1. This analysis will require the following interpreters and bioinformatics packages and respective dependencies: Python3, R, Kallisto and Sleuth. These packages were chosen due to their high performance and speed [42,43].

2. Transcript abundances for each fraction is quantified by processing the FASTQ files generated from each sequenced library using Kallisto.

3. Using the Kallisto output for each group (e.g., control or experiment), differential transcript analysis is performed between the monosome fraction and each of the higher polysome fractions with the Sleuth program. All replicates should be included into the differential abundance analysis.

4. For this analysis, the Wald test is performed on the Sleuth model, which computes the beta (β) coefficient for each transcript. This coefficient is a biased estimator of log2 (Fold Change). The comparison is performed between fractional samples within each group.

5. For each transcript within the group, the Relative Ribosomal Occupancy in regard to the Monosome abundance is calculated using the following equation.

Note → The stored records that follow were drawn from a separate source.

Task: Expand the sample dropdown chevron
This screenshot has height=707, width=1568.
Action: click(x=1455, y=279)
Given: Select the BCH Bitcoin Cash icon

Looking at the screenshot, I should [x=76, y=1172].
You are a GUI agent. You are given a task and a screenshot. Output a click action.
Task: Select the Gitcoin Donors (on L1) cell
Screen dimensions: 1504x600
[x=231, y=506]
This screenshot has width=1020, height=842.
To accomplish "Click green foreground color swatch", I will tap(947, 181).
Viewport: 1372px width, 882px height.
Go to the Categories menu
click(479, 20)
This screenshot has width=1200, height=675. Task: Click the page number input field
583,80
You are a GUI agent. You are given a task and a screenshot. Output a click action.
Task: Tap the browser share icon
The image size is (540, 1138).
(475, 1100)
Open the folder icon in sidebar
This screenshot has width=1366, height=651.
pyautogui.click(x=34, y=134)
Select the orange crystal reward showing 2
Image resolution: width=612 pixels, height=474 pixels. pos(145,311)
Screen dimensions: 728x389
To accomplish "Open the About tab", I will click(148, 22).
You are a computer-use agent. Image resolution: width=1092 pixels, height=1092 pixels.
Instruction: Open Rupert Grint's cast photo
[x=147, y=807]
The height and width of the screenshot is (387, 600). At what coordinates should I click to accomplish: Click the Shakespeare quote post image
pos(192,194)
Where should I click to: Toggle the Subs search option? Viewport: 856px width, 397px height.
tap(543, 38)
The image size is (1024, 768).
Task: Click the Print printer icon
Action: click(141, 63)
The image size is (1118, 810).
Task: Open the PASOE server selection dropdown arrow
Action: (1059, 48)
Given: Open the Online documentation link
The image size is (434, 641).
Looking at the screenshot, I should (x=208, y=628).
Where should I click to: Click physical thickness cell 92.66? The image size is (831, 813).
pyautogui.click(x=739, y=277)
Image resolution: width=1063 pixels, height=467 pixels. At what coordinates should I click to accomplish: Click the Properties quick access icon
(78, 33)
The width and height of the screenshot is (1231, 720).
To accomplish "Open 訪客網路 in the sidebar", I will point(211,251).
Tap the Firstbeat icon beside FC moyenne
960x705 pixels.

$$\begin{array}{c}\hfill RR{O}_{transcript}=\sum _{i=1}^n\left({\beta }_i+lo{g}_2({\gamma }_i)\right)\hfill \\ \hfill \gamma =Min(RibosomalOccupancyoffraction)-1\hfill \end{array}$$

1. Finally, to calculate the relative Ribosomal Occupancy Shift (ROS) for each transcript between two groups (i.e., control and experiment), the following operation is performed

$$RO{S}_{transcript}=RR{O}_{group1}-RR{O}_{group2}$$

1. Positive ROS values signify increased ribosomal occupancy of the transcript, an indication of higher translation in the experimental condition and vice versa. The ROS and RRO values can be used to further cluster the data, which should provide further biological insights (Figs. 3 and 4).

4. Concluding Remarks

In this article, we present a detailed method for performing cell-type specific and whole tissue polysome profiling. Our analysis pipeline, Shirloc, provides an easy to use tool for analyzing the high-throughput sequencing data generated from polysome profiling sequencing with built in scaling for any number of fractions and determination of ribosome occupancy shifts across experimental conditions. This technique should be valuable for studying translation regulation within a physiologic context and to compare changes in translatome of individual cell-types in response to various environmental and/or developmental signals.

Highlights:

• Comparison of different methods to survey translation at a genome-wide scale.

• Isolation of tissues and purified cell-types for polysome profiling.

• A detailed protocol of polysome fractionation for RNA-sequencing.

• Bioinformatics workflow (Shirloc) for determining differential ribosome occupancy of transcripts.